_Metin Parçası_:
O bir devrimci, tavır adamı… Necip Fazıl Saygı Ödülü sahibi… Nesillere ‘Klas Duruş’u öğreten usta yazar Nuri Pakdil, sanat ve yazarlık hayatına ilişkin önemli açıklamalarda bulundu: Nuri Pakdil: Eserlerimle tanınmak isterim
Eserleri ve fikirleriyle kuşaklara klavuz olan Nuri Pakdil basında ilk kez STAR’dan Bedir Acar’a konuştu.
Necip Fazıl Saygı Ödülü’ne layık görülen büyük fikir ve aksiyon adamı Nuri Pakdil,kaleme aldığı 43 eseri ve her daim taze olan ileri görüşlülüğüyle nesillere ‘Klas Duruş’u öğretmiş bir isim. Sözü, uzun bir aradan sonra konuşan ustaya bırakıyoruz…
Yazarlık serüveniniz boyunca halkın kültürel birikimi ve öz değerlerine sahip çıkarken, yıllardır yok sayılan, atlanılan manevî değerleri, moral unsurları gündeme getirdiniz. Çıkış yolu olarak yerli düşünceyi gösterdiniz. Yazıya başladığınız günden bu yana yerli düşünce nasıl bir serüven izledi?

_Veri Kümesi Kesiti_:
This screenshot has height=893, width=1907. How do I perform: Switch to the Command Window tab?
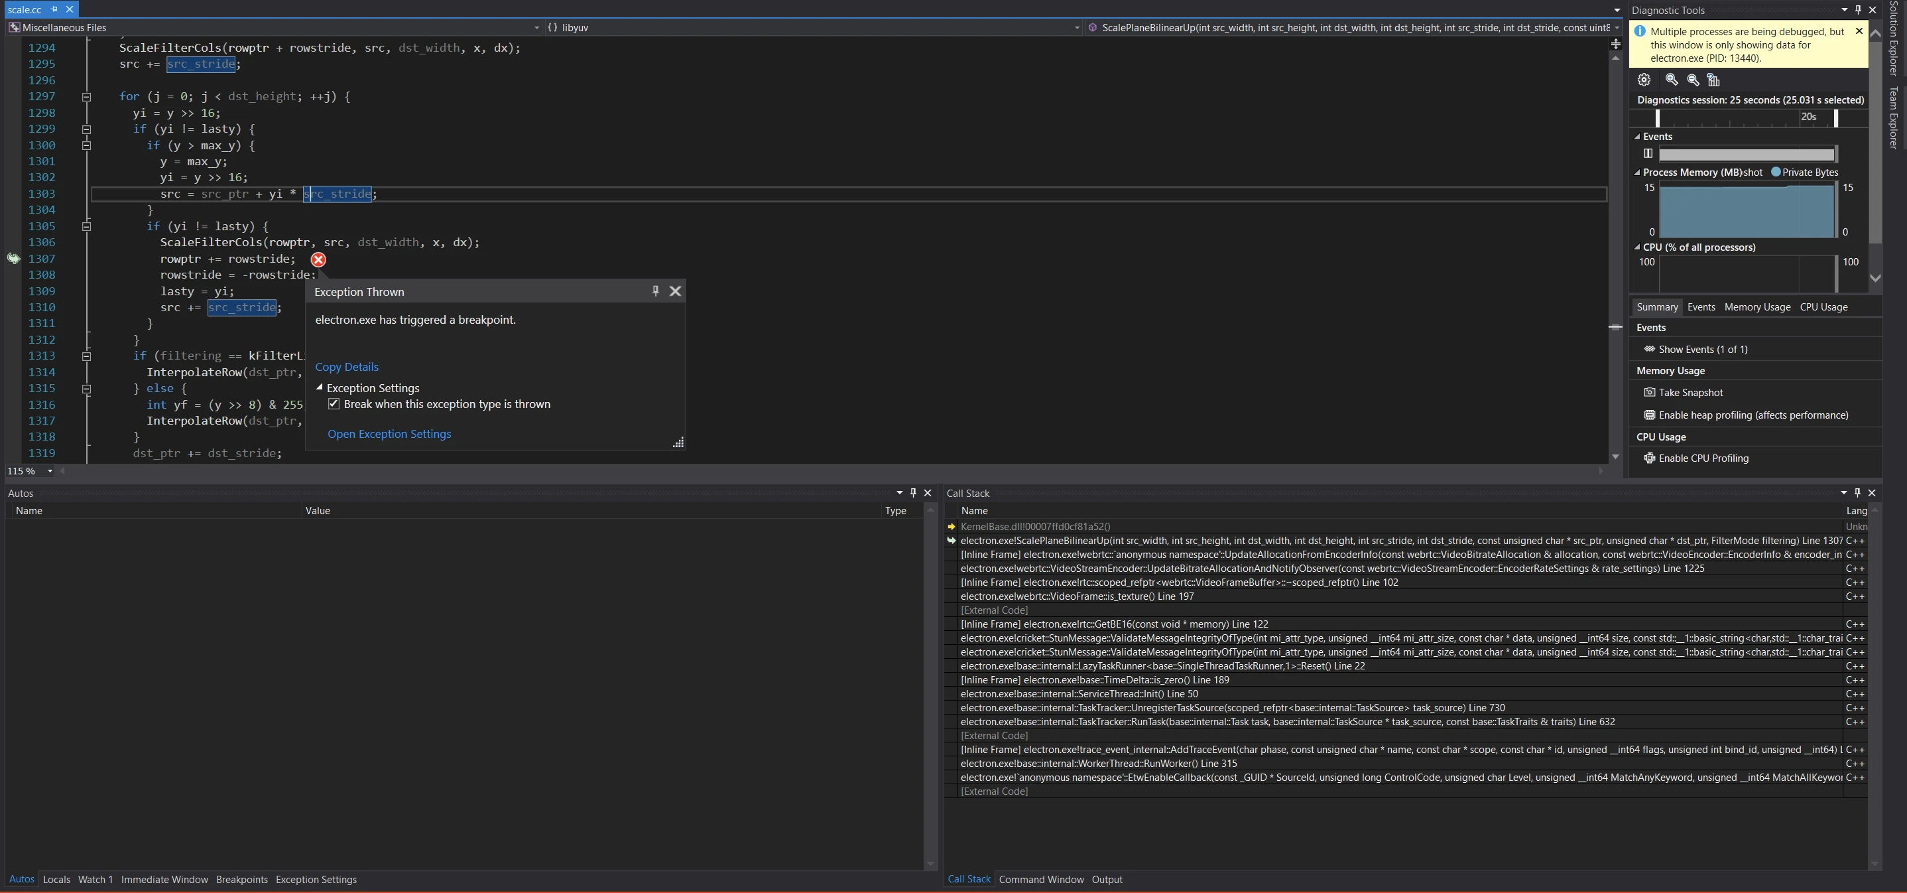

_Görev Gereksinimleri_:
1. Nuri Pakdil hakkındaki metne göre aşağıdaki soruları cevaplayın.
(a) Nuri Pakdil hangi ödüle layık görülmüştür?
(b) Nuri Pakdil kaç eser kaleme almıştır?
(c) Nuri Pakdil basında ilk kez kime konuşmuştur?
2. Nuri Pakdil hakkındaki metinde "O bir devrimci, tavır" sözleriyle başlayıp "bir serüven izledi?" sözlerine kadar süren kısmı kelimesi kelimesine aktarın.

_Görevlere Göre Sonuçlar_:
1.
(a) Necip Fazıl Saygı Ödülü'ne.
(b) 43 eser.
(c) STAR'dan Bedir Acar'a.

2.
O bir devrimci, tavır adamı… Necip Fazıl Saygı Ödülü sahibi… Nesillere ‘Klas Duruş’u öğreten usta yazar Nuri Pakdil, sanat ve yazarlık hayatına ilişkin önemli açıklamalarda bulundu: Nuri Pakdil: Eserlerimle tanınmak isterim
Eserleri ve fikirleriyle kuşaklara klavuz olan Nuri Pakdil basında ilk kez STAR’dan Bedir Acar’a konuştu.
Necip Fazıl Saygı Ödülü’ne layık görülen büyük fikir ve aksiyon adamı Nuri Pakdil,kaleme aldığı 43 eseri ve her daim taze olan ileri görüşlülüğüyle nesillere ‘Klas Duruş’u öğretmiş bir isim. Sözü, uzun bir aradan sonra konuşan ustaya bırakıyoruz…
Yazarlık serüveniniz boyunca halkın kültürel birikimi ve öz değerlerine sahip çıkarken, yıllardır yok sayılan, atlanılan manevî değerleri, moral unsurları gündeme getirdiniz. Çıkış yolu olarak yerli düşünceyi gösterdiniz. Yazıya başladığınız günden bu yana yerli düşünce nasıl bir serüven izledi?